One afternoon I was walking through a park, part of which was not manicured, but left wild. I wasn’t paying much attention to my surroundings, having a few “big” things on my mind. The light fog I’d started my walk in thickened, and I could barely see a length in front of me. Sounds were muffled and rarely heard.
I felt very alone.
I became aware of a sound coming from seemingly all around me. It wasn’t music, but had a rhythm. It wasn’t pretty, but didn’t inspire fear. I could see less and less around me and sound was mostly just me — my feet on the ground, my breath.
I understood the deepest meaning of eerie.
Above me, barely seen, flew a crow, the sound of its wings muffled in the wet air. With no better sense of where to go, I followed the path the crow had taken. From time to time, I seemed to hear wings flapping heavily, and a dog making a single bark.
I was completely disoriented and getting worried, surely I should have come to the end of the park by now, re-entered civilization, found a sidewalk . . . something.
Ahead of me the fog thinned and I found myself at the edge of a field of grain, stalks bent low under the weight of the beads of water from the mist. Just ahead was a large rock with the weight of age clear upon it. Three crows stood atop it, facing away from me, although my arrival was not particularly quiet. There was no fence, no border.

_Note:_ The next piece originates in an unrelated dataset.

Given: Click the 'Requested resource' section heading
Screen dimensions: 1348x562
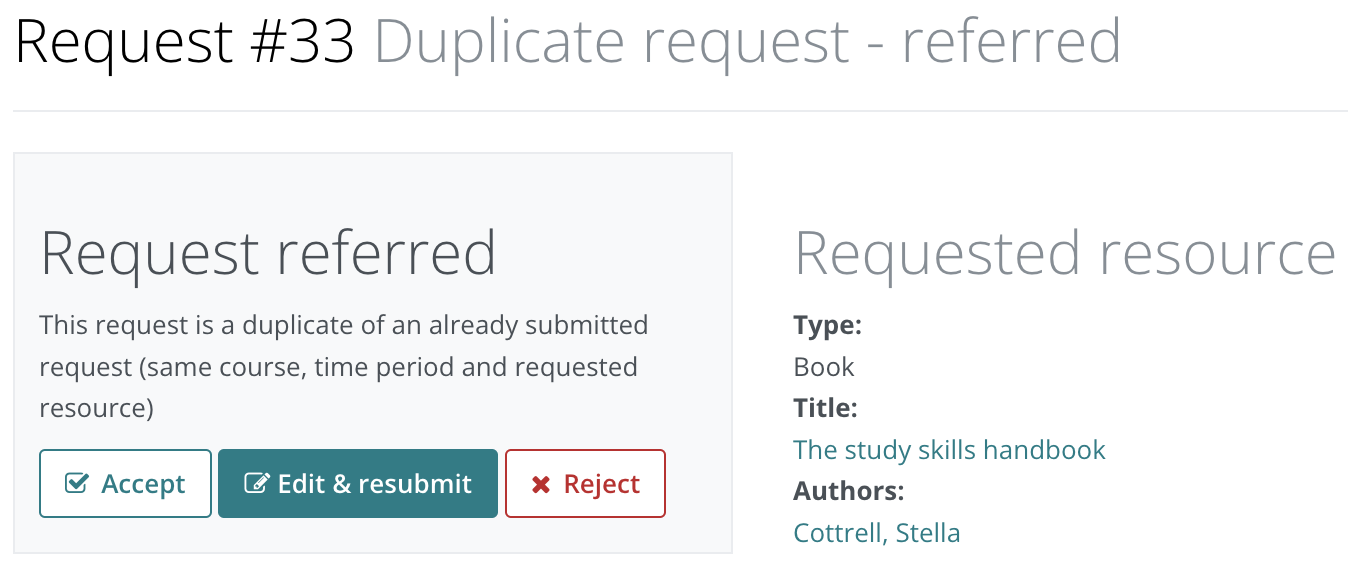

I felt absolutely no desire to approach the stone.
Raising my arms out in invitation, I closed my eyes and took three deep breaths, connecting with the earth, feeling the warmth of my body, the moisture in the air, and centered myself there.

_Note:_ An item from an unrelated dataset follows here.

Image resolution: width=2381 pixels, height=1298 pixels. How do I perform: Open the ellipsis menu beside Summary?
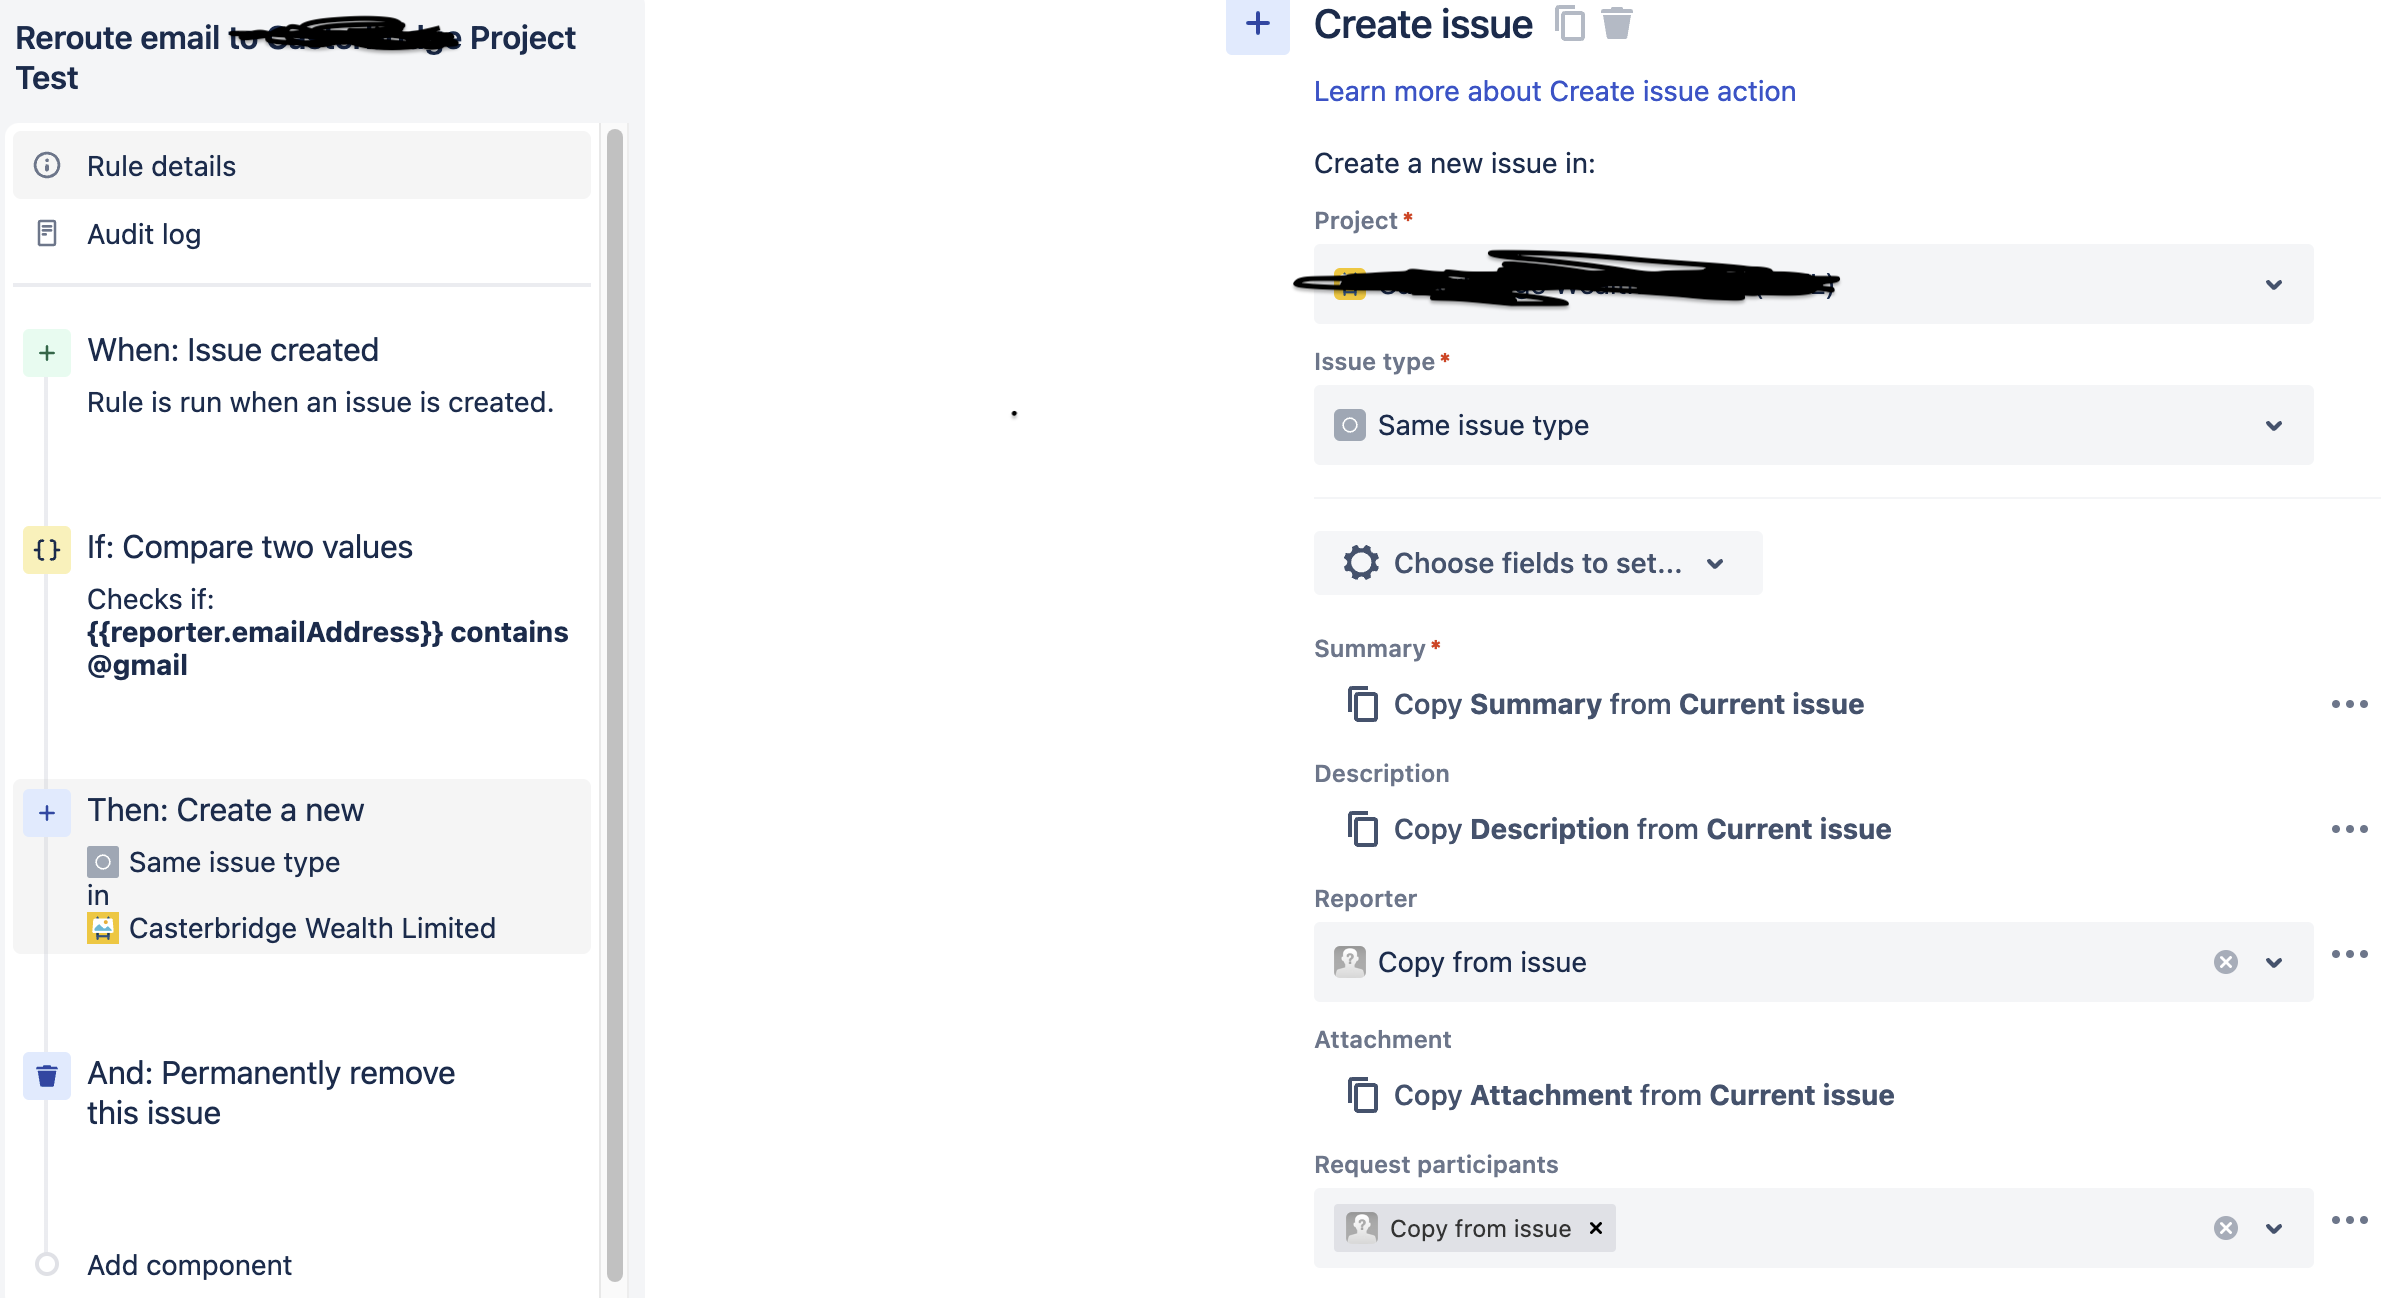click(2349, 704)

An old man’s voice spoke in my left ear: “You may grieve and weep, little dove; but do not lose hope.” Sorrow is only for a time, and all will come right in the end.”
I should have been startled, but it felt like an answer.
Opening my eyes, I lowered my arms and swept my hands across the tops of the grain right in front of me, then wiped my face with the liquid. It tasted salty, as if I were near the ocean.
“Thank you.” I replied aloud, putting my gratitude in my tone. I kept my eyes closed as the water dried on my face. When I opened them again, the fog was thinning and the sounds of the city all around came back. I could see the sidewalk to my home clearly.
That was the story of the crows in the field. There will be people and places that will come and go; our journey never finishes.